## Start Text to read

Ecosyste.ms: Awesome

An open API service indexing awesome lists of open source software.

Awesome Lists | Featured Topics | Projects

https://github.com/schu/hipache


https://github.com/schu/hipache

Last synced: 24 days ago
JSON representation

Awesome Lists containing this project

README

        

Hipache: a distributed HTTP and websocket proxy
===============================================

What is it?
-----------

Hipache is a distributed proxy designed to route high volumes of http and
websocket traffic to unusually large numbers of virtual hosts, in a highly
dynamic topology where backends are added and removed several times per second.
It is particularly well-suited for PaaS (platform-as-a-service) and other
environments that are both business-critical and multi-tenant.

Hipache was originally developed at [dotCloud](http://www.dotcloud.com), a
popular platform-as-a-service, to replace its first-generation routing layer
based on a heavily instrumented nginx deployment. It currently serves
production traffic for tens of thousands of applications hosted on dotCloud.
Hipache is based on the node-http-proxy library.

Run it!

## End Text to read

* _What is expected_:
Return the full Hipache page above, word for word.

## Start Data excerpts

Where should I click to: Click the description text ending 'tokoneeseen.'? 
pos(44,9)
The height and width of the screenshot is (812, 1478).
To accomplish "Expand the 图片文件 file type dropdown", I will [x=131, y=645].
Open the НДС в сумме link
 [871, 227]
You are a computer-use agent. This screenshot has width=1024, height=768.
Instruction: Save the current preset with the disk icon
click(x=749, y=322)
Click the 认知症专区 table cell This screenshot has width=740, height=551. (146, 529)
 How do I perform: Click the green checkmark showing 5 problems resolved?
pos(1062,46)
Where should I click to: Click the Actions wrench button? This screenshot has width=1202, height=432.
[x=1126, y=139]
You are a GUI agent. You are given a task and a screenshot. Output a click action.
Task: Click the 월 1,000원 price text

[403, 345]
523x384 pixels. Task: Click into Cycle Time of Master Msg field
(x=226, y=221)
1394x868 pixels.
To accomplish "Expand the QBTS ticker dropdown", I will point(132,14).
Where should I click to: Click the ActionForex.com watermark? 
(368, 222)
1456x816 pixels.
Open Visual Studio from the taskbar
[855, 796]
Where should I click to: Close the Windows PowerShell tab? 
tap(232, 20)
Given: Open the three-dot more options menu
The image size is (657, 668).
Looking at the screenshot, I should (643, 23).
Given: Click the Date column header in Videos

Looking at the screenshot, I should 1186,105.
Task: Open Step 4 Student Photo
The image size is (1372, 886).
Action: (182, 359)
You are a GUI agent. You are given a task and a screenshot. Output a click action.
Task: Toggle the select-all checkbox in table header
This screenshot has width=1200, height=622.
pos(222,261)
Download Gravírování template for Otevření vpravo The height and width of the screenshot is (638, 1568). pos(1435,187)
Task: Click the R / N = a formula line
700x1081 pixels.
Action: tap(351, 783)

## End Data excerpts

* _Complete answer_:
Ecosyste.ms: Awesome

An open API service indexing awesome lists of open source software.

Awesome Lists | Featured Topics | Projects

https://github.com/schu/hipache


https://github.com/schu/hipache

Last synced: 24 days ago
JSON representation

Awesome Lists containing this project

README

        

Hipache: a distributed HTTP and websocket proxy
===============================================

What is it?
-----------

Hipache is a distributed proxy designed to route high volumes of http and
websocket traffic to unusually large numbers of virtual hosts, in a highly
dynamic topology where backends are added and removed several times per second.
It is particularly well-suited for PaaS (platform-as-a-service) and other
environments that are both business-critical and multi-tenant.

Hipache was originally developed at [dotCloud](http://www.dotcloud.com), a
popular platform-as-a-service, to replace its first-generation routing layer
based on a heavily instrumented nginx deployment. It currently serves
production traffic for tens of thousands of applications hosted on dotCloud.
Hipache is based on the node-http-proxy library.

Run it!